S&P 500
The S&P 500 initially trying to rally on Monday, but found enough resistance above that we turned around and form a somewhat exhaustive looking candle. That’s not a huge surprise though, because quite frankly we are a little overbought. I look at pullbacks as value, and look to short term charts for opportunities to start buying value. I think that the 2500 level underneath will continue to offer support, and somewhat of a “floor” in the market. Because of this, I don’t have any interest in shorting and I think that it is only a matter of time before traders come back into the marketplace and start buying again. After all, the S&P 500 has been extraordinarily strong over the last several weeks, and of course months.
NASDAQ 100
The NASDAQ 100 try to break above the 6000 level that failed again, as that area has offered far too much in the way of resistance.

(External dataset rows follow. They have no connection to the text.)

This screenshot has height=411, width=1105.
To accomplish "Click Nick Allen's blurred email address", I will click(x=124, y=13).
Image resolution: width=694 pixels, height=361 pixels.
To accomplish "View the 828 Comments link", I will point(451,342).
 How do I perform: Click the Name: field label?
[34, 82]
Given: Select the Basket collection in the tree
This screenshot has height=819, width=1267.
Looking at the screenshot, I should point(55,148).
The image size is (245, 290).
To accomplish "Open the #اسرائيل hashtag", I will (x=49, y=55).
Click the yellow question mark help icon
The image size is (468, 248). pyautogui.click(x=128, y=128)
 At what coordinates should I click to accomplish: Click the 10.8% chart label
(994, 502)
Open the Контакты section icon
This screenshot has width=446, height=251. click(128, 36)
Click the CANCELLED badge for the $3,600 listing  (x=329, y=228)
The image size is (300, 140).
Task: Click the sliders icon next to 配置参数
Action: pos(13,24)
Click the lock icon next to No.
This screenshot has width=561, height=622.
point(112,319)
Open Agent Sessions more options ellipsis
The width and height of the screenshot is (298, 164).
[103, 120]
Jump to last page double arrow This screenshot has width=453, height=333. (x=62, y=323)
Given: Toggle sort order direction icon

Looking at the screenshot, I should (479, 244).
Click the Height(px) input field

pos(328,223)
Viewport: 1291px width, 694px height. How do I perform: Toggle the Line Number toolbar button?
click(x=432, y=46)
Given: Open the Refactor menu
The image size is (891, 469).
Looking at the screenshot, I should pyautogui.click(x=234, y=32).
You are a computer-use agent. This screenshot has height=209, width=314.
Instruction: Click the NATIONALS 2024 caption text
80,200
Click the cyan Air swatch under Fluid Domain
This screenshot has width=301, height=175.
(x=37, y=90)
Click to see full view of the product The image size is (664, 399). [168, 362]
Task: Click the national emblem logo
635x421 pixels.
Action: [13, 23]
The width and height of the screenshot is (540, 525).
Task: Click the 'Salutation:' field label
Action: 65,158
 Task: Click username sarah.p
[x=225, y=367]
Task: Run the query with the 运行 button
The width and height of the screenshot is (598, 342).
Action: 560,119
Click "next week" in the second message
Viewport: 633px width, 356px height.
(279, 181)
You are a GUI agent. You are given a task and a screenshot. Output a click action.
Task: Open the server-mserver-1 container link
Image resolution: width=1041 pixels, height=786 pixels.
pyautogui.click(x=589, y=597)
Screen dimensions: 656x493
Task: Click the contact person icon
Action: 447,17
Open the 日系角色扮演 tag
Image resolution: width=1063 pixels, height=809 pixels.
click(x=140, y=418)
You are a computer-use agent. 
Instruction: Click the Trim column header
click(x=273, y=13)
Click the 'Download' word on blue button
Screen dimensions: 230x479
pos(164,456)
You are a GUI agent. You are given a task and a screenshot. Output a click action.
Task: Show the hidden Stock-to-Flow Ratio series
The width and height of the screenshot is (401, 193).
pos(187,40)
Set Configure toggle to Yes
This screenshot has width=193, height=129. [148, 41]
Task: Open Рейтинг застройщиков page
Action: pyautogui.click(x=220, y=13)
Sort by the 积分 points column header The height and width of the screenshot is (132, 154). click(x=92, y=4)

By rolling over, I think were going to go looking for support at lower levels to try to build enough momentum to finally break out. I think that the 5900 level underneath is the “floor” in the market, and of course the NASDAQ 100 has been a bit of a laggard as stock traders in New York have been rolling out of technology and into industrials. While I think that eventually the buyers come back, I also recognize that there is probably more profit to be had in the S&P 500 as opposed to this index. I suspect continued volatility will be the case, but once we break above the 6000 handle, we could go much farther to the upside.